DCr: Ted!  Martin and I have no comprehension of Italian whatsoever.  How's yours?
TK: I've, er.  Well!  Rubbish, to answer your question, but I've gone to see my mate on RAI, the Italian broadcaster...

(Schumacher talks about tyres on team radio)
MB: That was an "Are we nearly there yet?" kind of comment from the kids in the back, wasn't it?

(Perez talks frankly about his crash with Maldonado)
DCr: Well, they're not going to be picking the splinters out of Sergio Perez's backside tonight!  He's come off the fence there.

MB: Grosjean had so much faith in Nico Rosberg not to turn in on him at 190 miles an hour.  That would have been an airplane crash if they'd touched going in there.  Brave, brave stuff from Romain Grosjean, desperately trying to hang on to the shirt-tails of Lewis Hamilton.

MB: He's just sailing!  Look at that, at all the extra speed he's got, just coasted past him, and that is not going to improve Lewis Hamilton's demeanour inside the cockpit of that McLaren; he was already angry about Grosjean hustling him and chasing his tail through the corners.

(Webber begins to chase Alonso down)
DCr: The hunt and the charge is on, Ted Kravitz!
TK: Yeah, we're all assuming and we've been saying that the soft tyre is so terrible, but Nico Hulkenberg--
(Kobayashi chooses that moment to mow his mechanics down)
DCr: Oooh!  Oooh!  Sorry, Ted--
TK: Oh, no no!  I must find out about that, David.
...
MB: He is coming in at 62 miles an hour; but he's missed his slot by a team's worth; it was like he was stopping at the next team.  Unless he had a problem in the car, that's just rubbish driving.

MB: Vettel down in the late 1:35s, and, er, Mr Bean there looking ecstatic about the whole thing...
(He isn't.)
DCr: He should be happy, he looks like he's got a free pass for this afternoon!

DCr: Frankie Dettori.  Who would he rather be on this afternoon; the Prancing Horse or the Raging Bull, I wonder?

(Button gets his front wing alongside Senna's rear wheel but can't make a pass stick)
MB: See, that's what I don't understand, you know, if your front wing's beyond their rear wheel they've got to let you go.  What happens if you're round the outside?  There's no way Senna had to yield there to Button, nor would Button have expected him to.  I don't understand that new rule.  It's too - it's like the penalty we saw with Massa and Hamilton in India last year.  You've gotta take a view as to whether the driver's in with a reasonable fair chance of passing you and then you've gotta turn your car into the corner at some point.
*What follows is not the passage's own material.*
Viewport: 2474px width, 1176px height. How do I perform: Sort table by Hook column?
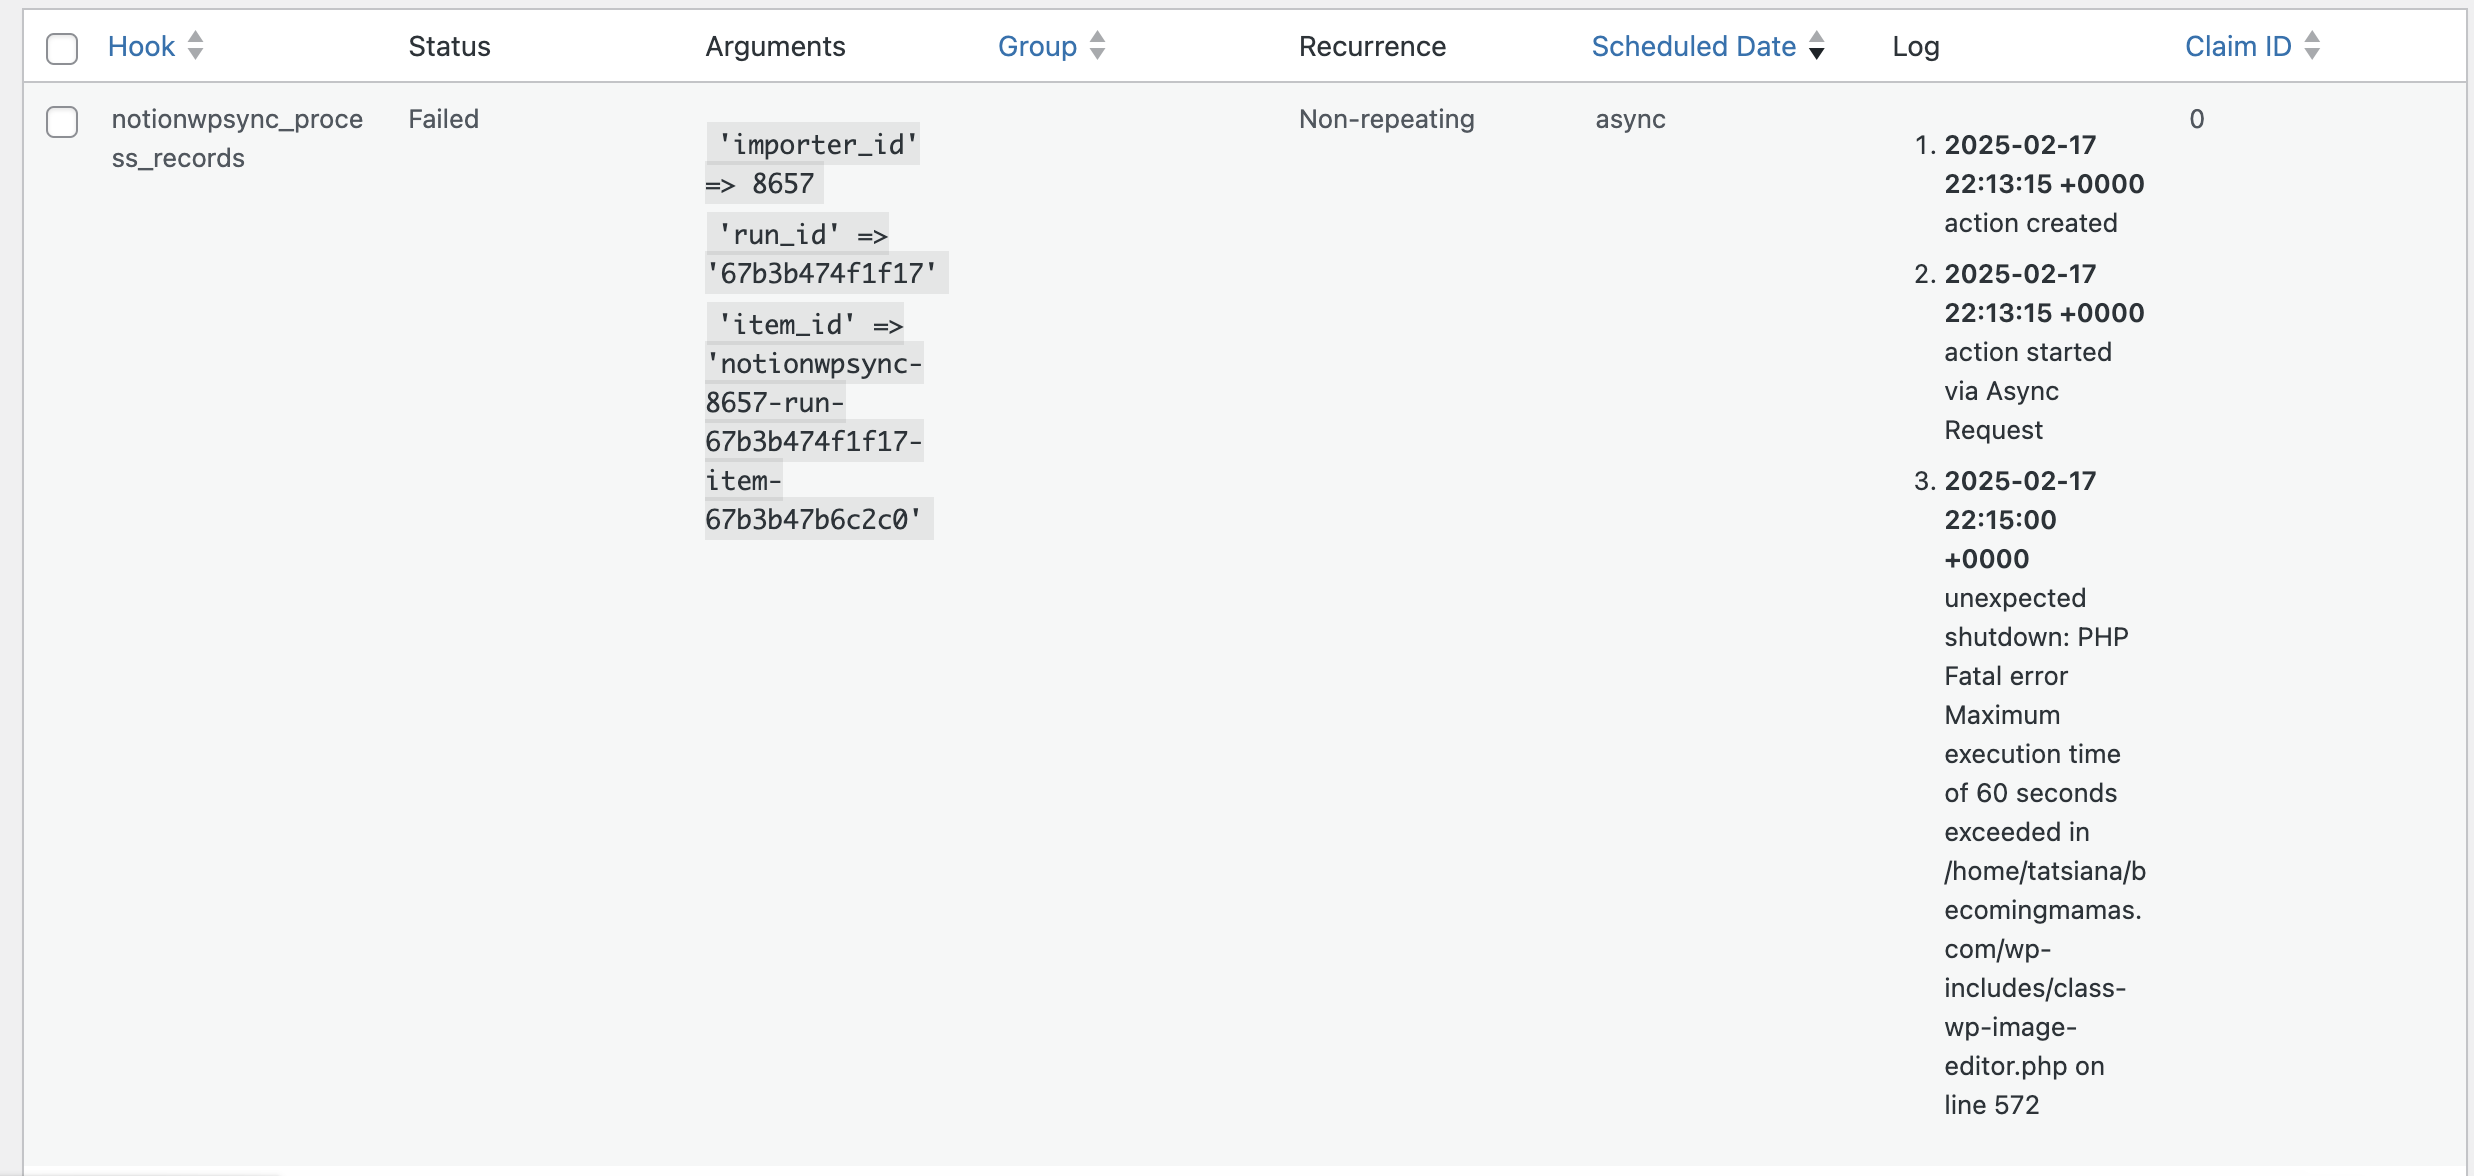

MB: [Webber's] got so much more front-end grip in the middle of Luffield there despite being in the dirty air of the Ferrari!  He's starting to smell victory!

(Webber walks in)
MB: And that won't go to his head one little bit, will it?  It'll just be straightforward, go home, walk the dogs, have a beer probably, go to the Red Bull party.

(Alonso waits to go onto the podium)
MB: Oh dear.  Big bottom lip.
DCr: He's surely happy though, with second place?  I know no driver really likes it, but in the long game?  Even though he's been beaten by his nearest rival, he's still picked up 18 very precious points.
MB: I had a few second places in Formula One I was very happy with, but I don't think happy will be a word that crosses that big sad bottom lip any time soon, even in Italian, or Spanish.  Or Italian.

MB: I'm so pleased the crowd are being allowed onto the track.  They came, they nearly drowned, they dried out, and now they've seen a great race, and we really appreciate their efforts to stick in with this.

MB: Driver of the day has to be the friendly Aussie.